Asp.net-mvc – Do we need to use the Repository pattern when working in ASP.NET MVC with ORM solutions

asp.net-mvcdesign-patternsdomain-driven-designorm

I am bit curious as to what experience other developers have of applying the Repository pattern when programming in ASP.NET MVC with Entity Framework or NHibernate. It seems to me that this pattern is already implemented in the ORM themselves. DbContext and DbSet<T> in the Entity Framework and by the ISession in NHibernate. Most of the concerns mentioned in the Repository pattern – as catalogued in POEE and DDD – are pretty adequately implemented by these ORMs. Namely these concerns are,

  • Persistence
  • OO View of the data
  • Data Access Logic Abstraction
  • Query Access Logic

In addition, most of the implemententations of the repository pattern that I have seen follow this implementation pattern – assuming that we are developing a blog application.

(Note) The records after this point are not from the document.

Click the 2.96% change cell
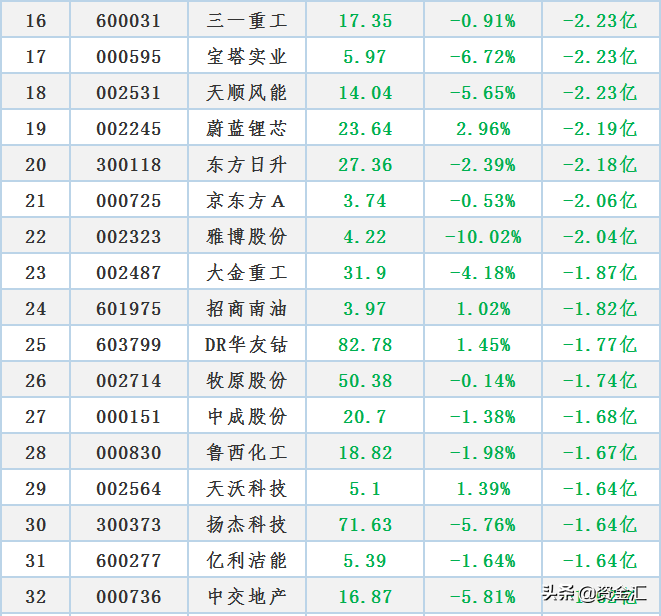Image resolution: width=661 pixels, height=616 pixels. (x=483, y=129)
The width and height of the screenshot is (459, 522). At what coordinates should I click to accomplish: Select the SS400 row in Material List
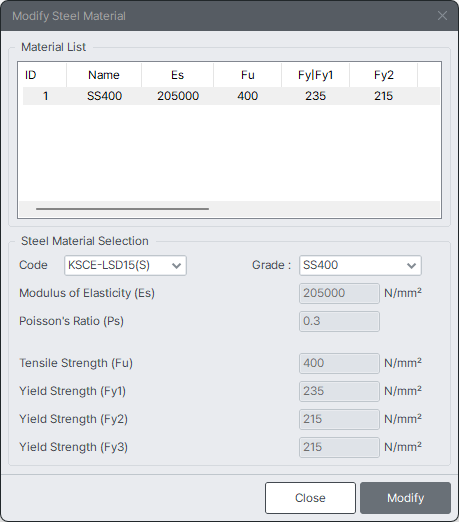[x=231, y=96]
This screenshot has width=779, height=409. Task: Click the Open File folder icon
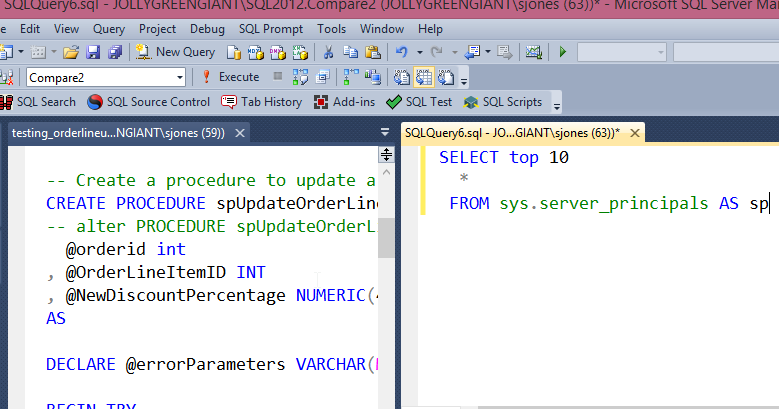pyautogui.click(x=70, y=51)
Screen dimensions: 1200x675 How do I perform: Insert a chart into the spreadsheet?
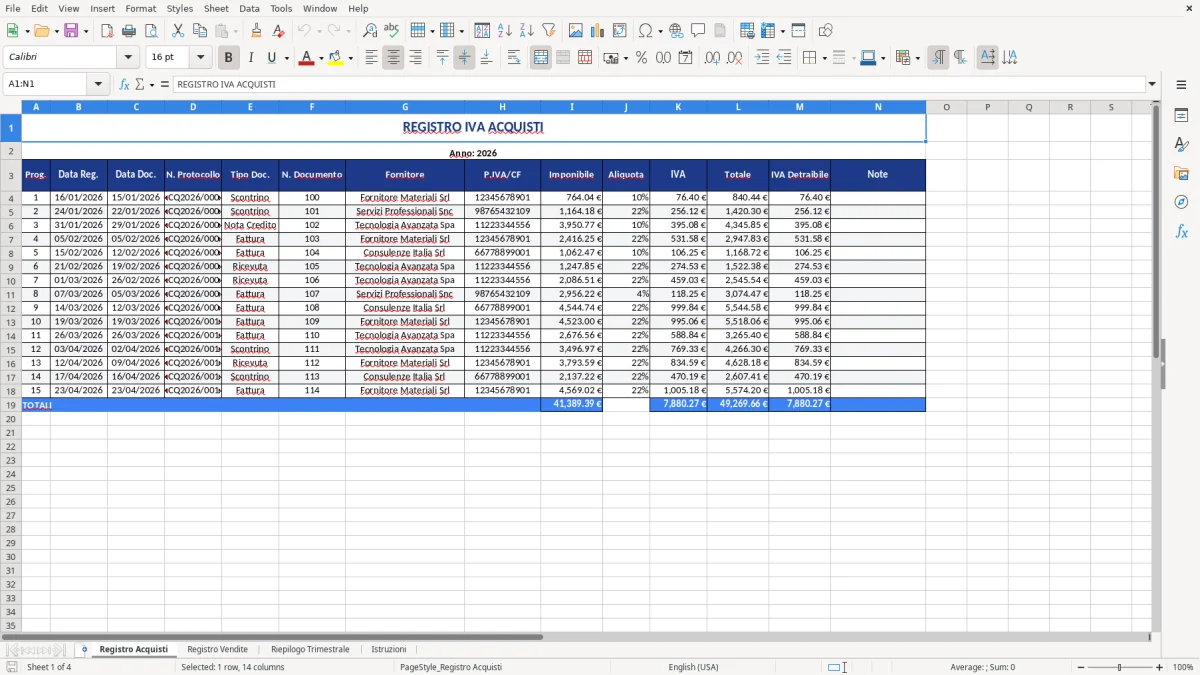point(597,30)
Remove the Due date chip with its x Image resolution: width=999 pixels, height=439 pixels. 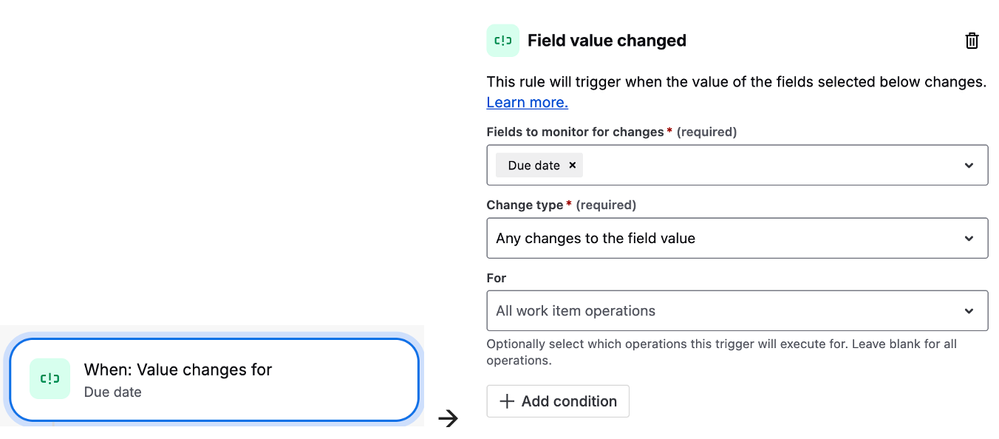click(572, 166)
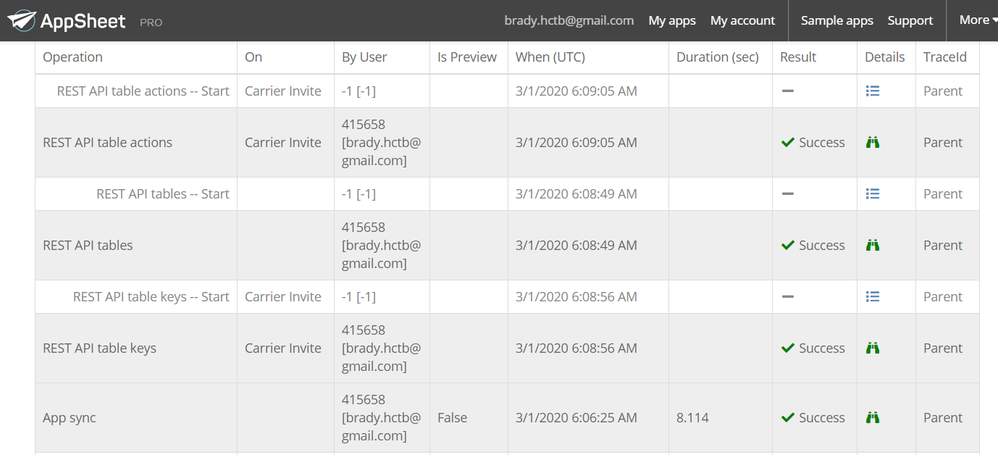Click binoculars icon in REST API tables row

pos(872,245)
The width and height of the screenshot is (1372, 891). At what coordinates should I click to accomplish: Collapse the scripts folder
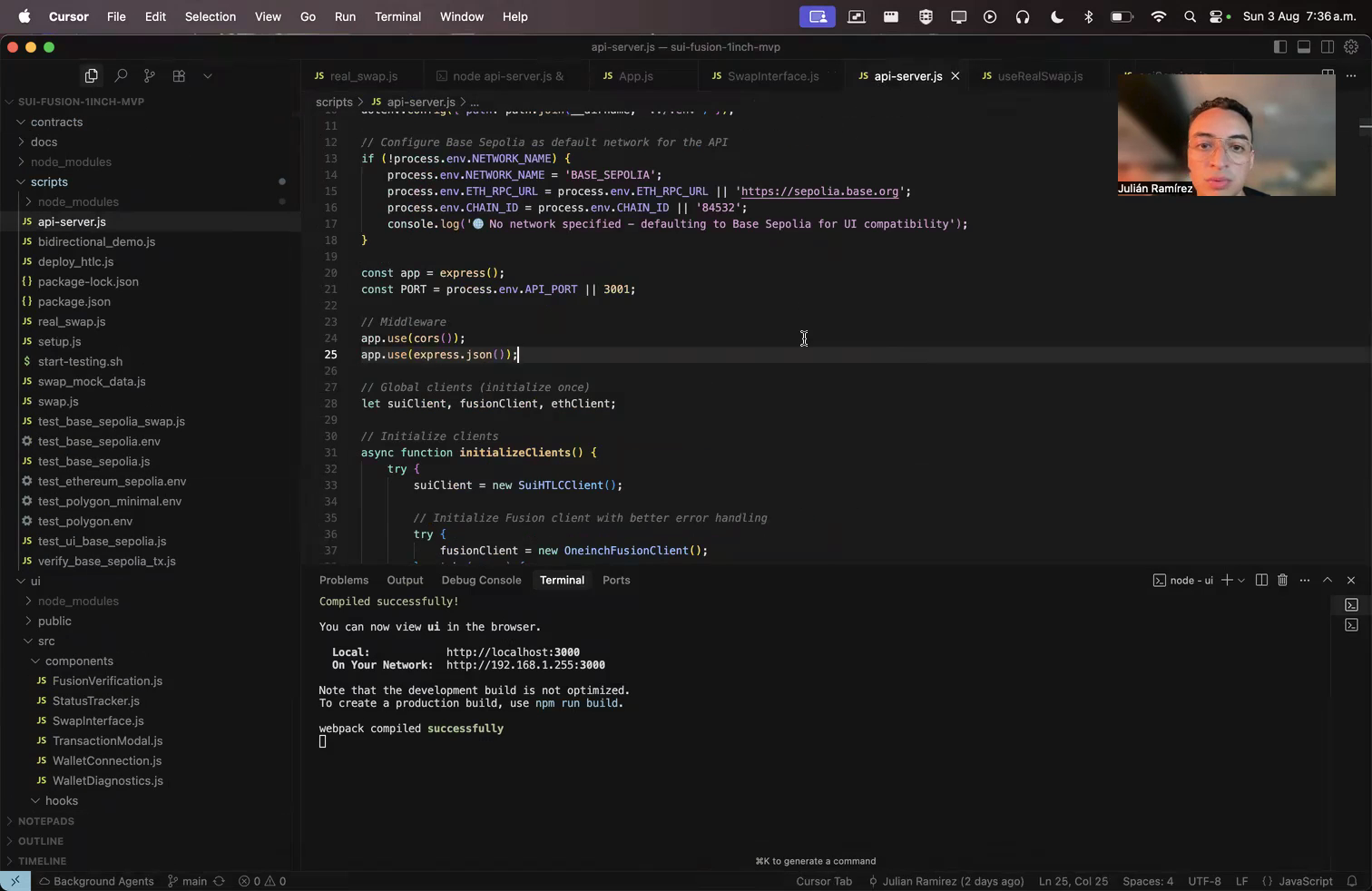click(x=49, y=181)
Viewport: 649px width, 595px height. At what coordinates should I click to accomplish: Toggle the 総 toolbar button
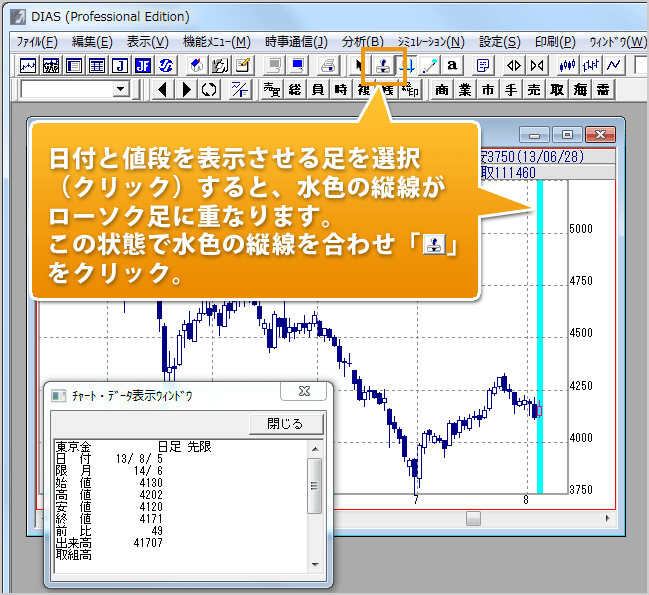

NHibernate implementation:

public class PostRepository : IPostRepository
{
    private ISession _session;

    public PostRepository(ISession session)
    {
        _session = session;
    }

    public void Add(Post post)
    {
        _session.Save(post);
    }

    // other crud methods. 
}

Entity Framework:

public class PostRepository : IPostRepository
{
    private DbContext _session;

    public PostRepository(DbContext session)
    {
        _session = session;
    }

    public void Add(Post post)
    {
        _session.Posts.Add(post);
        -session.SaveChanges();
    }

    // other crud methods. 
}

It seems to me that when we are using ORMs – such as Nhibernate or Entity Framework – creating these repository implementation are redundant. Furthermore since these pattern implementations does no more than what is already there in the ORMS, these act more as noise than helpful OO abstractions. It seems using the repository pattern in the situation mentioned above is nothing more than developer self aggrandizement and more pomp and ceremony without any realizable techical benefits. What are your thoughts ??

Best Answer

The answer is no if you do not need to be able to switch ORM or be able to test any class that has a dependency to your ORM/database.

If you want to be able to switch ORM or be able to easily test your classes which uses the database layer: Yes you need a repository (with an interface specification).

You can also switch to a memory repository (which I do in my unit tests), a XML file or whatever if you use repository pattern.

Update

The problem with most repository pattern implementations which you can find by Googling is that they don't work very well in production. They lack options to limit the result (paging) and ordering the result which is kind of amazing.

Repository pattern comes to it's glory when it's combined with a UnitOfWork implementation and has support for the Specification pattern.

If you find one having all of that, let me know :) (I do have my own, exception for a well working specification part)

Update 2

Repository is so much more than just accessing the database in a abstracted way such as can be done by ORM's. A normal Repository implementation should handle all aggregate entities (for instance Order and OrderLine). Bu handling them in the same repository class you can always make sure that those are built correctly.

But hey you say: That's done automatically for me by the ORM. Well, yes and no. If you create a website, you most likely want to edit only one order line. Do you fetch the complete order, loop through it to find the order, and then add it to the view?

By doing so you introduce logic to your controller that do not belong there. How do you do it when a webservice want's the same thing? Duplicate your code?

By using a ORM it's quite easy to fetch any entity from anywhere myOrm.Fetch<User>(user => user.Id == 1) modify it and then save it. This can be quite handy, but also add code smells since you duplicate code and have no control over how the objects are created, if they got a valid state or correct associations.

The next thing that comes to mind is that you might want to be able to subscribe on events like Created, Updated and Deleted in a centralized way. That's easy if you have a repository.

For me an ORM provides a way to map classes to tables and nothing more. I still like to wrap them in repositories to have control over them and get a single point of modification.